As a former third-culture-kid, child of missionaries to Peru, raised abroad, educated in Canada and now living in North Carolina, I sometimes tell people that I have a whole bunch of great friends and soul mates, but that they unfortunately live all over the globe.
The web has enabled me to keep contact with them - to be nourished and encouraged and loved by them. It has also allowed me to write for a willing, interested public. And as my readership has grown, this has forced me to be more rigorous, compassionate, and humble in my thinking. I, too, love the conversation we're all engaged in. And I love, as you have pointed out, that I can "come out" theologically and not feel so alone... or so heretical.
Again, thanks.
I think that feeling of connection is huge for the theological minorities in every church and place.
And here's the thing I keep discovering. I used to think my beliefs were highly idiosyncratic. It felt like a cobbled-together scrapbook of stuff. So I just assumed, as a teenager, that I had to be one of a kind. But I'm not. Like you noted in your recent comment, too many of us are walking very, even spookily, similar paths. What I thought was highly unique and individual is, I'm finding, just one example of a much larger and general pattern. Too many of us are making such highly similar theological moves that it's not a coincidence.
And isn't it sooooo tempting to think, "Eureka! An obvious sign that we're absolutely right, and God is on our side, and everyone else ought to just listen to us and things would be all right"?

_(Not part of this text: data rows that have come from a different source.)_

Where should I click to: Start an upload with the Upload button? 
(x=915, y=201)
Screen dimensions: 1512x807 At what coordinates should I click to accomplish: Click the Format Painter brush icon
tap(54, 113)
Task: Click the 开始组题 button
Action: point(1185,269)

At least, I find this to be a particularly dangerous temptation. Nonetheless, I do believe (at the risk of sounding like something I am not) that there is a spirit moving... a spirit that in a postmodern age has been able to dismantle a lot of really ugly power structures. A lot of babies are getting thrown out with the bathwater, but I think with enough silence and humility, it's worth it.
I can identify. Here's what helps me: I tend to agree with my friends: I am kind of a crackpot. And if you know that about yourself you tend to take yourself with a grain of salt.
I tell my students that I don't preach positive self-regard but ironic self-regard. A holy fool if you will. Well, an aspiring holy fool. I got the fool part down pretty well. Working on the holy part...
Interesting post. This week I attended an inaugaral International meeting for bloggers at the Vatican and some of these same issues were aired. I made a two part report on the day - if you want to have a look my blog is called Blue Eyed Ennis at
http://blueeyedennis-siempre.blogspot.com/
Blessings
Blogging (well) takes a lot of time, so as qb worked his way through Brueggemann's _Theology of the Old Testament_, he opted to post little bits of provocative distillate on Facebook. So qb would read two or three pages over a lunch salad at United, and post a condensed thought from those pages...suffice to say that Facebook's not the best place to get a conversation going, especially when the focal piont of the first post is already on the very outermost periphery (!) of evangelical orthodoxy.
Wondered if you'd seen/heard this Being show recently. It's on the same topic. http://being.publicradio.org/programs/2011/alive-enough/
Hi Emma,
No, I had not seen/heard this. Thanks!
I'm finding with this series that there is so much already out there on this topic that the links from everyone in the comments are better than my posts!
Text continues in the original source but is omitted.